Es 20 de febrero, Patricia Manzanares se encuentra en el Aeropuerto de la Ciudad de México a las 6 de la mañana. En unos minutos, volará con su dolor a cuestas a Monterrey, Nuevo León.

Le preocupa cómo trasladar unos mosaicos que hablan de la historia de angustia permanente en la búsqueda de su hijo desaparecido hace 9 años. Su hijo, Juan Hernández Manzanares, un policía federal de la Ciudad de México que había sido comisionado a la ciudad de Monterrey y estaba hospedado junto a muchos otros policías federales en el Hotel 88 Inn de San Nicolás de los Garza.

Juan de ahí fue desaparecido junto con otro compañero, y ni su jefe inmediato, ni la institución se han hecho responsables por su desaparición, mucho menos de su búsqueda. Por el contrario, han manejado versiones contradictorias del hecho.

Desde el primer momento, Patricia inició la búsqueda de su hijo, pidió y exigió los videos de las cámaras del hotel; el administrador dijo que las cintas se las entregó al comandante de la policía, pero éste lo niega. Ella cree que han hecho perdedizas las cintas: “las perdieron o las escondieron” señala.

Patricia está preocupada y nerviosa. Piensa que no la dejarán pasar los mosaicos dentro de una pequeña maleta como bolso de mano.

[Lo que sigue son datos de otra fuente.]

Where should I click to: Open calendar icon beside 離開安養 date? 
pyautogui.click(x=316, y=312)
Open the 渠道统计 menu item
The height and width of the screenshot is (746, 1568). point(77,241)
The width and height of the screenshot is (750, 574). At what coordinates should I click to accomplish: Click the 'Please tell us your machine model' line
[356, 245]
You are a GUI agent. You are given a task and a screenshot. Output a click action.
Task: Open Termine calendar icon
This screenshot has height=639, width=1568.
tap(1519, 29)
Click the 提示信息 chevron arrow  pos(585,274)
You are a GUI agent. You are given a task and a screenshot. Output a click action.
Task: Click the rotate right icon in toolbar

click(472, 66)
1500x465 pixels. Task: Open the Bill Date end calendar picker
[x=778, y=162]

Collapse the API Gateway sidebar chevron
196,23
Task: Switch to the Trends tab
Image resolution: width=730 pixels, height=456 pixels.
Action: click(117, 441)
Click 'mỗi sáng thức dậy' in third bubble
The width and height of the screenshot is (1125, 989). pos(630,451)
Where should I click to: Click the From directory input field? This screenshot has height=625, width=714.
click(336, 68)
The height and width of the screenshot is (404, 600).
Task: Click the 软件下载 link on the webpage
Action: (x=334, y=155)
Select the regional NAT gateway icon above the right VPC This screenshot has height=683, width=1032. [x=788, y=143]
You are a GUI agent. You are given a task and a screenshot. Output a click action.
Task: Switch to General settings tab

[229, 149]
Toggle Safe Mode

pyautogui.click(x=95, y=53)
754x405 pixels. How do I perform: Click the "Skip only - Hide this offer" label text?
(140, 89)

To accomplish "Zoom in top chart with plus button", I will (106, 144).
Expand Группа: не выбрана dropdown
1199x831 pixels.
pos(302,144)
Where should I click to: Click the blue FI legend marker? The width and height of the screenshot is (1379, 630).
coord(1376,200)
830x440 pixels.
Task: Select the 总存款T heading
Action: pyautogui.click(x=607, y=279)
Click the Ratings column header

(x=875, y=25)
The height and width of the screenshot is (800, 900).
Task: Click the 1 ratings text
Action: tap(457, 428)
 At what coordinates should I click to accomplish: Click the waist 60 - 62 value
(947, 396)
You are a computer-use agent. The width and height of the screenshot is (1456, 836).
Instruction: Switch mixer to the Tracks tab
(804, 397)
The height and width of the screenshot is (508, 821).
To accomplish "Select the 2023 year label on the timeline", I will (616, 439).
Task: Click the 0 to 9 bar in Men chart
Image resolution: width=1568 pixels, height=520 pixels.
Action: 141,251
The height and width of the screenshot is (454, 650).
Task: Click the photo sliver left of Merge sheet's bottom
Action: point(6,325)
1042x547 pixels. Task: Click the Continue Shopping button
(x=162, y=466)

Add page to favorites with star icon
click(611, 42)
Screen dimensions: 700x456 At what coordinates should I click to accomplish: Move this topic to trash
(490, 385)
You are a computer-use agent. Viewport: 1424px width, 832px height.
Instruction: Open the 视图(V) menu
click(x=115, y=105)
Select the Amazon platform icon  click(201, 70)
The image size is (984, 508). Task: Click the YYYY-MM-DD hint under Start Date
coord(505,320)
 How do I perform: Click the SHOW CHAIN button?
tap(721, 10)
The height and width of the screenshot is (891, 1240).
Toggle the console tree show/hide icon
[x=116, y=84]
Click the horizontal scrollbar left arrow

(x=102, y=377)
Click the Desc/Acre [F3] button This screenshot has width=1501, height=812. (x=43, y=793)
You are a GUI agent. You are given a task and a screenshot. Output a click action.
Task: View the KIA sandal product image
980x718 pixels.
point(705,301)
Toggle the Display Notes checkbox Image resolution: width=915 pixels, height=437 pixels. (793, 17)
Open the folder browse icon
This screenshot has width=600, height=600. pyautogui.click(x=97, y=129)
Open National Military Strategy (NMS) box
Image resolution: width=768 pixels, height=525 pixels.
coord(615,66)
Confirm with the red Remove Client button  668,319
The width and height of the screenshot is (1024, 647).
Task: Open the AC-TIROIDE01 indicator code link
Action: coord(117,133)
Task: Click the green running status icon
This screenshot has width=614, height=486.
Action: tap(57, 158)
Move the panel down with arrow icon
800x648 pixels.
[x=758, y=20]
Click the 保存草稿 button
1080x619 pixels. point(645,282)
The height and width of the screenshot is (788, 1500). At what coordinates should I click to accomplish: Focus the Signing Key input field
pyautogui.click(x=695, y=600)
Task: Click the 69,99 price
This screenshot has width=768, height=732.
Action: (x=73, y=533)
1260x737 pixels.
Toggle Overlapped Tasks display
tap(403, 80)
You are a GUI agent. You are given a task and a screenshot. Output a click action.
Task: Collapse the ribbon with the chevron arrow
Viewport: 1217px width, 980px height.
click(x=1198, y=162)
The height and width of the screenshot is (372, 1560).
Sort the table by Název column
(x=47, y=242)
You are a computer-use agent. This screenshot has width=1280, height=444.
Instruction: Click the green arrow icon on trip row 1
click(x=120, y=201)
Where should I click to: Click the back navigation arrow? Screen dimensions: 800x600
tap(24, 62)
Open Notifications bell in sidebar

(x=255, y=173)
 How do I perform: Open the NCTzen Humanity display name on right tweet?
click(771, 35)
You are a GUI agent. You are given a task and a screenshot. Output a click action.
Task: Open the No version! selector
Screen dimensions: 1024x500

Lleva también las historias de Lourdes Huerta, madre de Kristian Karim Flores Huerta y de Marisela Alvarado, madre de César Guadalupe Carmona Alvarado, ambos desaparecidos en Monterrey entre 2010 y 2011 respectivamente.

Le preocupa que su bolso no pase el filtro y se vaya con otras maletas. Que se maltrate o despostille. Pero lo logra. Pasa el filtro sin ningún problema. 

Horas después, Patricia Manzanares y Maricela Alvarado, ambas madres se reúnen y pegan los mosaicos como forma de protesta en un muro al cual bautizan como el “Muro de la Memoria”, justo en la entrada de la Fiscalía General Justicia de Nuevo León en la ciudad de Monterrey.

Cuatro horas después, en reunión con el fiscal Especial de Desaparición Forzada y Desaparición Cometida por Particulares, Eduardo Saucedo Torres, Patricia deja en manos del funcionario, la custodia de la memoria de su hijo y el de sus compañeras. Éste les asegura que respetará y cuidará su acción memoria. Pero eso no sucede.

Al día siguiente, los mosaicos son retirados y vuelven a resanar y pintar el muro de blanco como diciendo: “Aquí no hay desaparecidos”.

Lourdes Huerta, madre de Kristian Karim, quien fue desaparecido el 12 de agosto del 2010 en Villa de Juárez, Nuevo Léon, al enterarse comenta con tristeza: “Esto es frustrante. Después de sentir un poco de alegría en el corazón al ver el hermoso trabajo de memoria, al día siguiente nos vuelven a encajar un cuchillo por la espalda. No tuvieron los suficientes pantalones, para salir a decirnos que no podemos instalar este muro de memoria. Esto nos sacude entre el dolor, el coraje, la impotencia y todo lo que deriva de un hecho así, sentimos que las autoridades nos vuelven a revictimizar.”

Por su parte Maricela Alvarado, madre de César Guadalupe Carmona Alvarado, quien junto con Patricia instaló el Muro de Memoria, relata: “el 20 de febrero colocamos la foto y las huellas a 8 años y 7 meses para sensibilizar la Fiscalía de que necesitamos encontrar a nuestro hijo, pero al día siguiente, el 21 amanecimos con la noticia de que habían retirado las huellas de nuestro caminar y las fotografías de nuestros hijos. El fiscal se comprometió a cuidar nuestro memorial, pero sin avisarnos los retiraron violando así nuestro derecho a la memoria.

En Guadalajara, Jalisco, esta misma acción (la retirada de los mosaicos de los desaparecidos) se realizó al desprender el rostro de Óscar Antonio López Enamorado, el cual había sido colocado por su madre, Ana Enamorado, en las instalaciones de la Fiscalía Especializada en Desaparición de Personas, tras cumplirse 10 años de la desaparición de Óscar, a quien se le vio por última vez el 19 de enero de 2010 en San Sebastián del Oeste, al sur de Jalisco. Las autoridades dicen que no lo quitaron sino que el mosaico fue vandalizado.